In GH issue #2586 @Bbulatov reported a theoretical null-deref in
env_expand() in case there's no memory anymore to expand an environment
variable. The function should return NULL in this case so that the only
caller (str2sa_range) sees it. In practice it may only happen during
boot thus is harmless but better fix it since it's easy. This can be
backported to all versions where this applies.

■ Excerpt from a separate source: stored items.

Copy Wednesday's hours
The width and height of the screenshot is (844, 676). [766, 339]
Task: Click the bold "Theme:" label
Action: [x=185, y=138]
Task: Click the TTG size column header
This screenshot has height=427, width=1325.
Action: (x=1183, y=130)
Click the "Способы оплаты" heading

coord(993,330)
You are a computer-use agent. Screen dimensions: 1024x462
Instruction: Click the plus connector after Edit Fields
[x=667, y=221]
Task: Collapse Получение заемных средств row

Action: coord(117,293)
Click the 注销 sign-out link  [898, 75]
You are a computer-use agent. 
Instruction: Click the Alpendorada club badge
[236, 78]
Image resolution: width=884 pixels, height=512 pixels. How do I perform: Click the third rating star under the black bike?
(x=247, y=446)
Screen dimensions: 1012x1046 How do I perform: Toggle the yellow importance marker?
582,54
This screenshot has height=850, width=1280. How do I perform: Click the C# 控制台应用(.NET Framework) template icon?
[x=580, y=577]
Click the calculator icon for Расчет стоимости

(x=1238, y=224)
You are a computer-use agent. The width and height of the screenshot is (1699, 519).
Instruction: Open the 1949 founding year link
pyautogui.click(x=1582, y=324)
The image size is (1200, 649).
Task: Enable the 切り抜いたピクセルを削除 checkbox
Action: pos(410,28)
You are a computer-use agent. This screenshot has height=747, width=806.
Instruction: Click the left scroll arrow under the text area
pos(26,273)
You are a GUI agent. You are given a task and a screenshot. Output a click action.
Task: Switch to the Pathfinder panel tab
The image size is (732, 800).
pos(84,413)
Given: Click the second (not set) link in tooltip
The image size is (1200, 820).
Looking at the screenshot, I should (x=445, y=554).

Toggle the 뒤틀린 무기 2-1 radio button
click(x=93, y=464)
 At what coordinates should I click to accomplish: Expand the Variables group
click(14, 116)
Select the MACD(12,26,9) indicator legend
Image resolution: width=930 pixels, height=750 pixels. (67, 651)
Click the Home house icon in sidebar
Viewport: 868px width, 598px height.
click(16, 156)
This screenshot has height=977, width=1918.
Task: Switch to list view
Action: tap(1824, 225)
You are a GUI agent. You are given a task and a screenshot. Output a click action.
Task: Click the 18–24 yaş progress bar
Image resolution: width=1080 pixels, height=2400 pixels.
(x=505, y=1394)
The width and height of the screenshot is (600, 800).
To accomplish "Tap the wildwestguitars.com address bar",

(cherry picked from commit ba958fb)
Signed-off-by: Amaury Denoyelle <[email protected]>

Author: wtarreau

src/tools.c

@@ -4627,8 +4627,9 @@ int my_unsetenv(const char *name)
  * corresponding value. A variable is identified as a series of alphanumeric
  * characters or underscores following a '$' sign. The <in> string must be
  * free()able. NULL returns NULL. The resulting string might be reallocated if
- * some expansion is made. Variable names may also be enclosed into braces if
- * needed (eg: to concatenate alphanum characters).
+ * some expansion is made (an NULL will be returned on failure). Variable names
+ * may also be enclosed into braces if needed (eg: to concatenate alphanum
+ * characters).
  */
 char *env_expand(char *in)
 {
@@ -4683,6 +4684,9 @@ char *env_expand(char *in)
 		}
 
 		out = my_realloc2(out, out_len + (txt_end - txt_beg) + val_len + 1);
+		if (!out)
+			goto leave;
+
 		if (txt_end > txt_beg) {
 			memcpy(out + out_len, txt_beg, txt_end - txt_beg);
 			out_len += txt_end - txt_beg;
@@ -4697,6 +4701,7 @@ char *env_expand(char *in)
 
 	/* here we know that <out> was allocated and that we don't need <in> anymore */
 	free(in);
+leave:
 	return out;
 }